NoComparison · 14/09/2012 18:03

DS2 has brought home the school's decree on what constitutes a healthy snack. They are allowed cheese, fruit or a cereal bar, nothing else. A Kelloggs Frosties bar or Rice Crispy chocolate squares is acceptable, but flapjack, a piece of fruit cake or a biscuit is not.
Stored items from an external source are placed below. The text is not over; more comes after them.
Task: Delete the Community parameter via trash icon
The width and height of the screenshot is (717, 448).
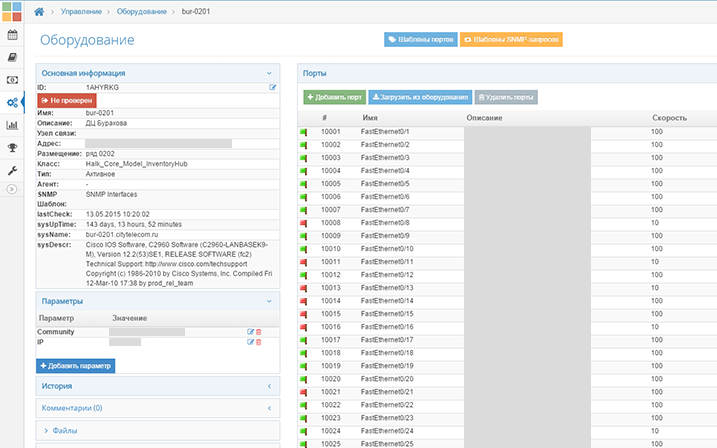Action: coord(259,331)
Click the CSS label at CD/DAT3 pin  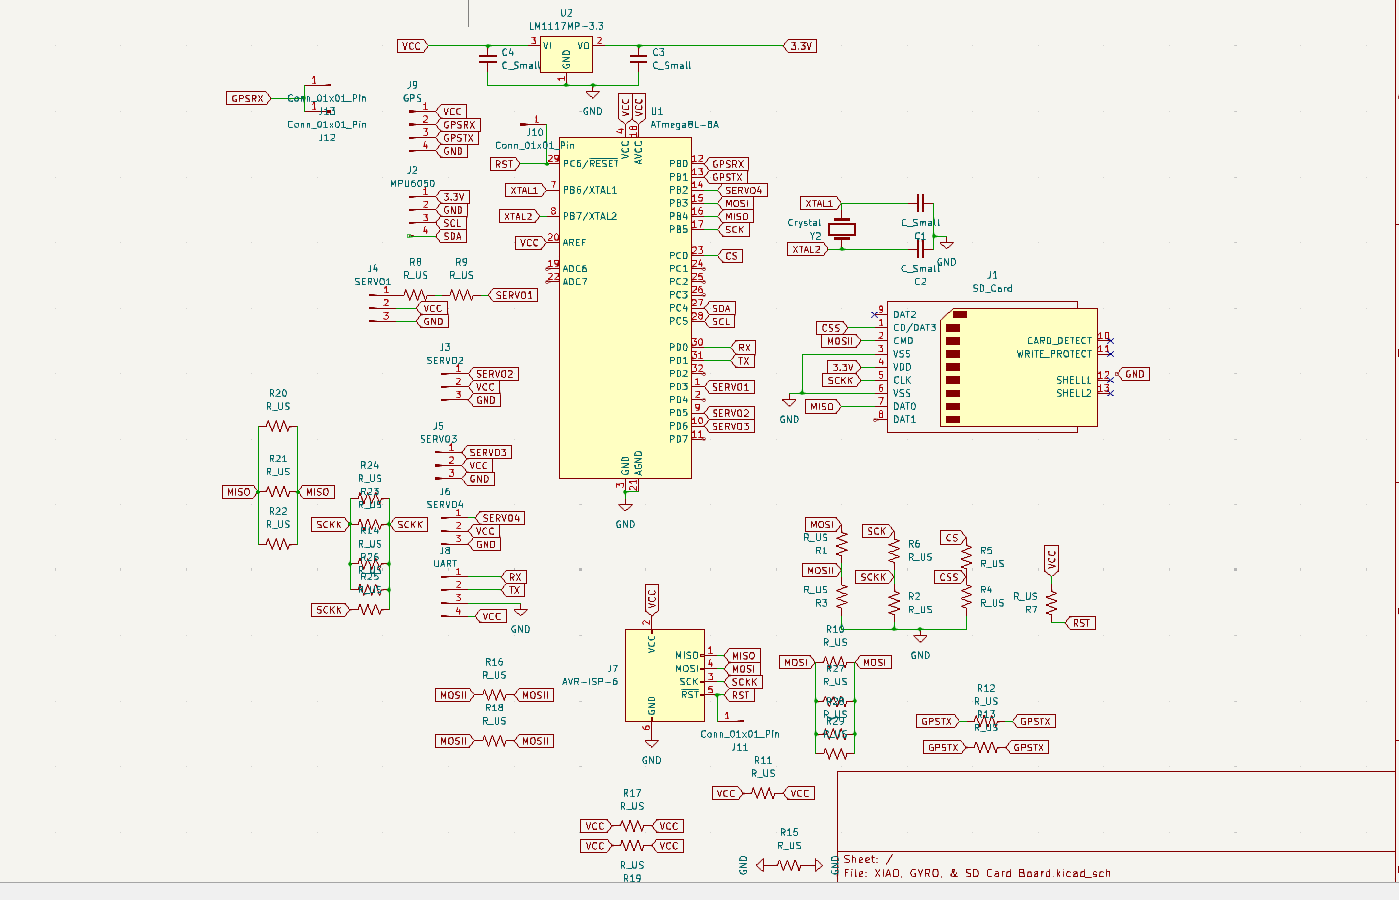(831, 328)
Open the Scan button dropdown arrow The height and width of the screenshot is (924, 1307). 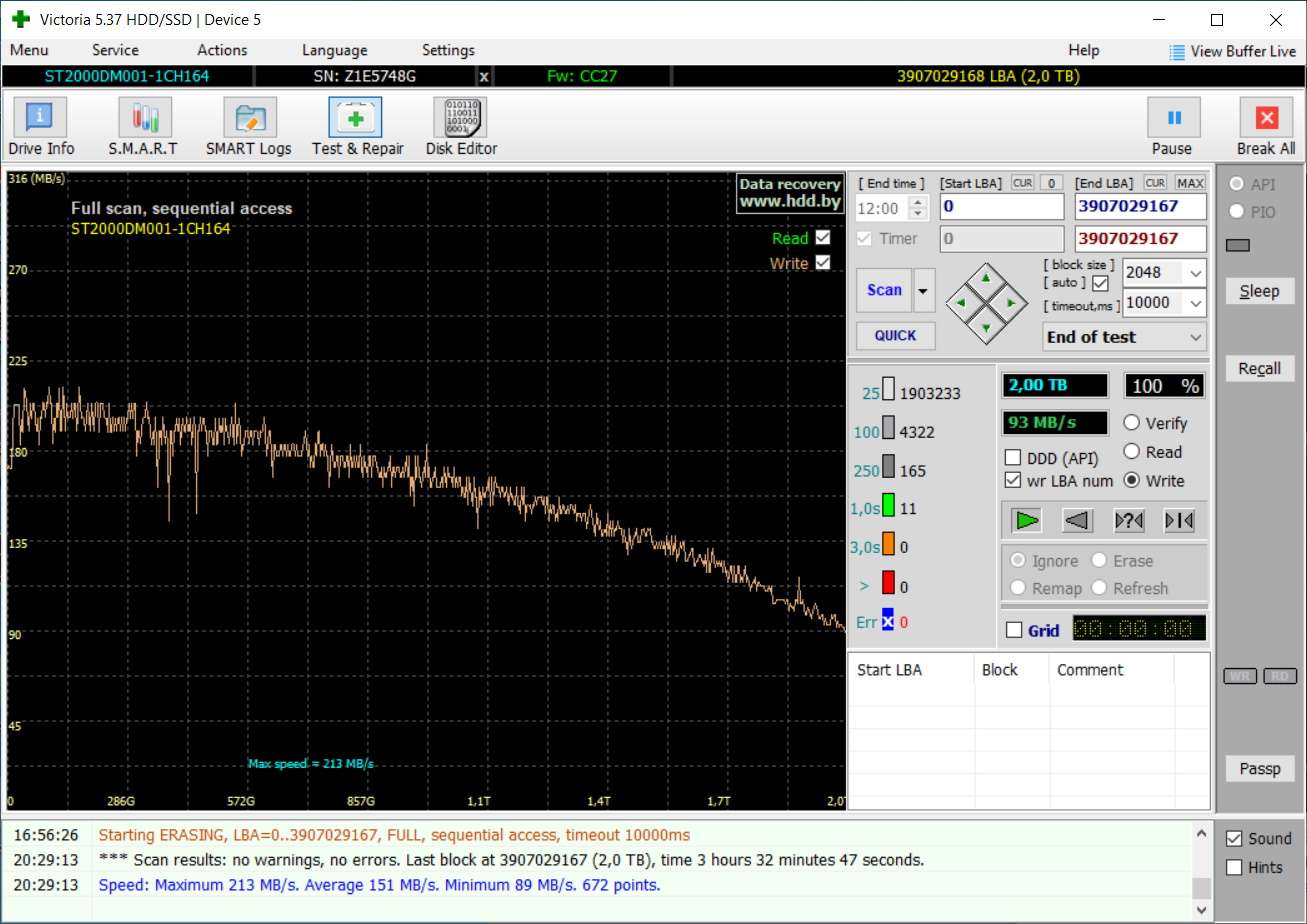(x=923, y=291)

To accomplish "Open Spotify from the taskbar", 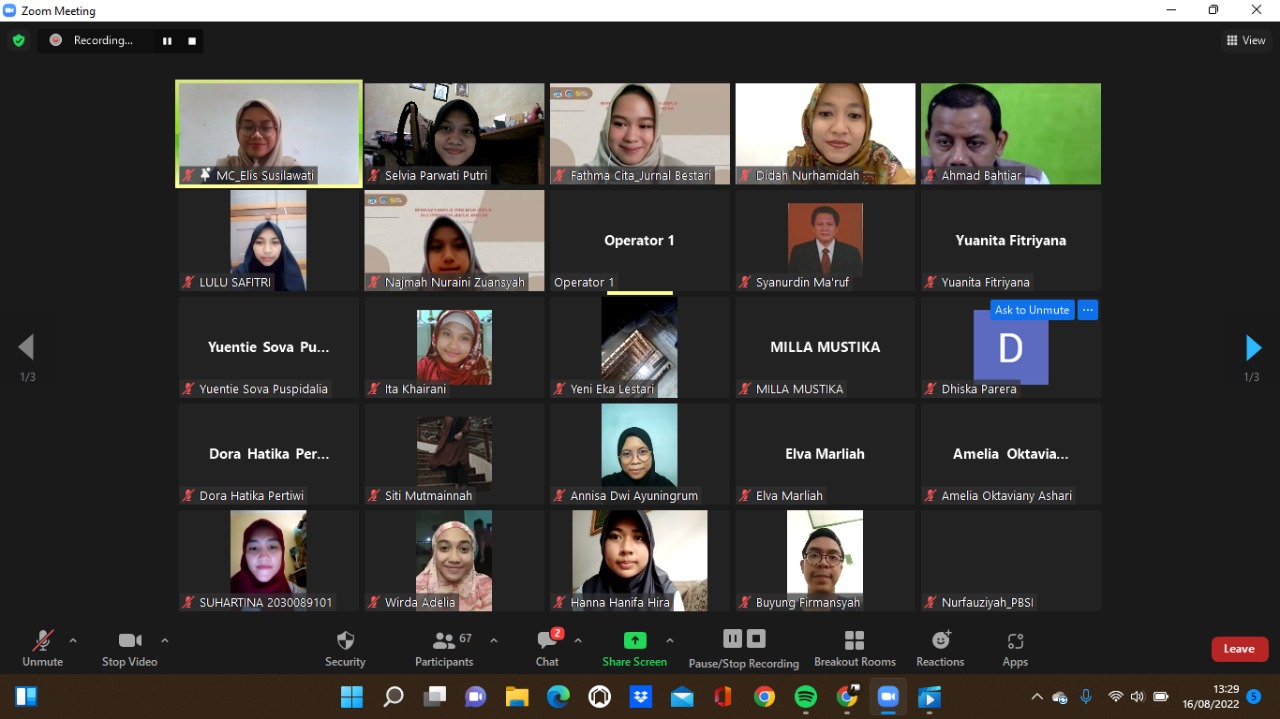I will pyautogui.click(x=806, y=697).
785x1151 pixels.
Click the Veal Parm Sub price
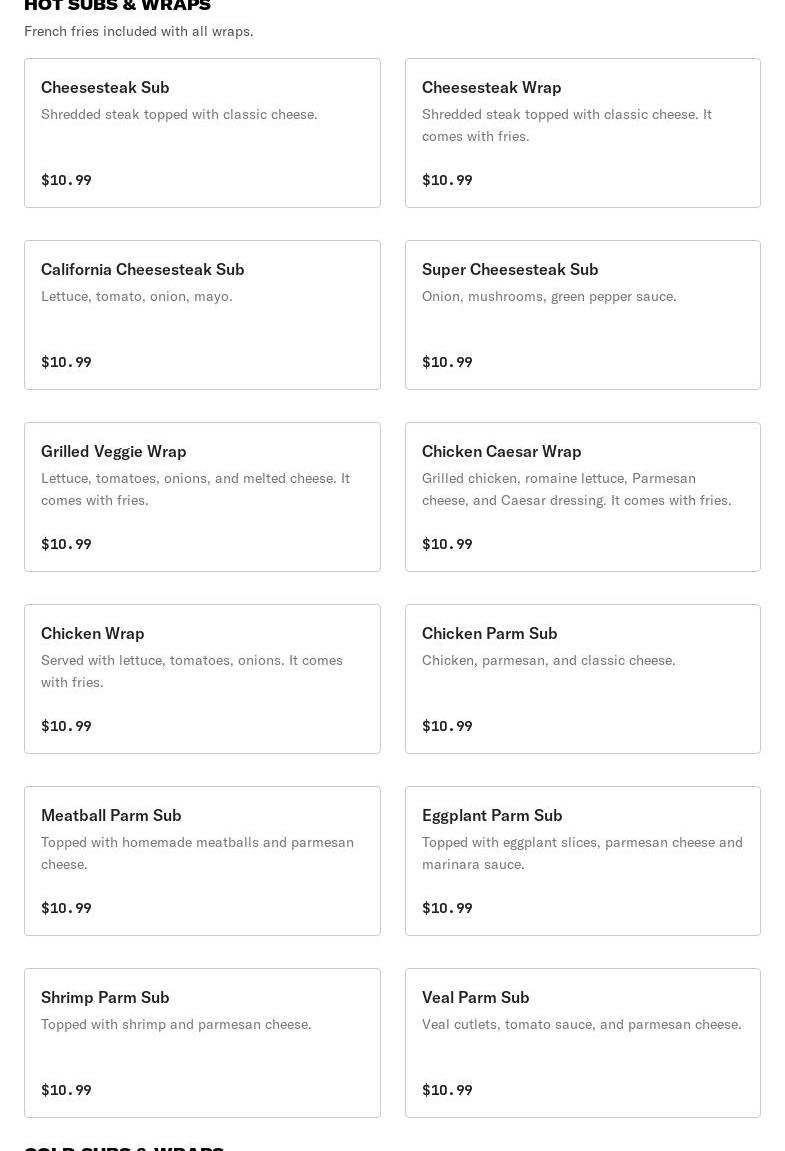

To my mind, this is ridiculous. I'm all for educating parents and children about health eating, but this is not it. Cereal bars are full of sugar and fat in just the same way that the banned items are. They have the added downside of being ridiculously over-priced, so parents are being "forced" to spend money that could actually be just as well spent on a cheap packet of biscuits (or homemade cake Wink ).

Or am I completely wrong?

OP posts:
PeggyCarter · 14/09/2012 18:08

This reply has been deleted

Message withdrawn at poster's request.

IawnCont · 14/09/2012 18:09

43.5% sugar! :o

IawnCont · 14/09/2012 18:09

That was meant to be a Shock

talkingnonsense · 14/09/2012 18:11

I think it varies though- although highish in calories, I think things like eat natural, 9 bar, even frusli aren't unhealthy, depending on what else you are eating. Coco pops type bar are however crap and flapjack would be yards better!

I wonder if whoever decreed it hadn't seen the frosties type ones?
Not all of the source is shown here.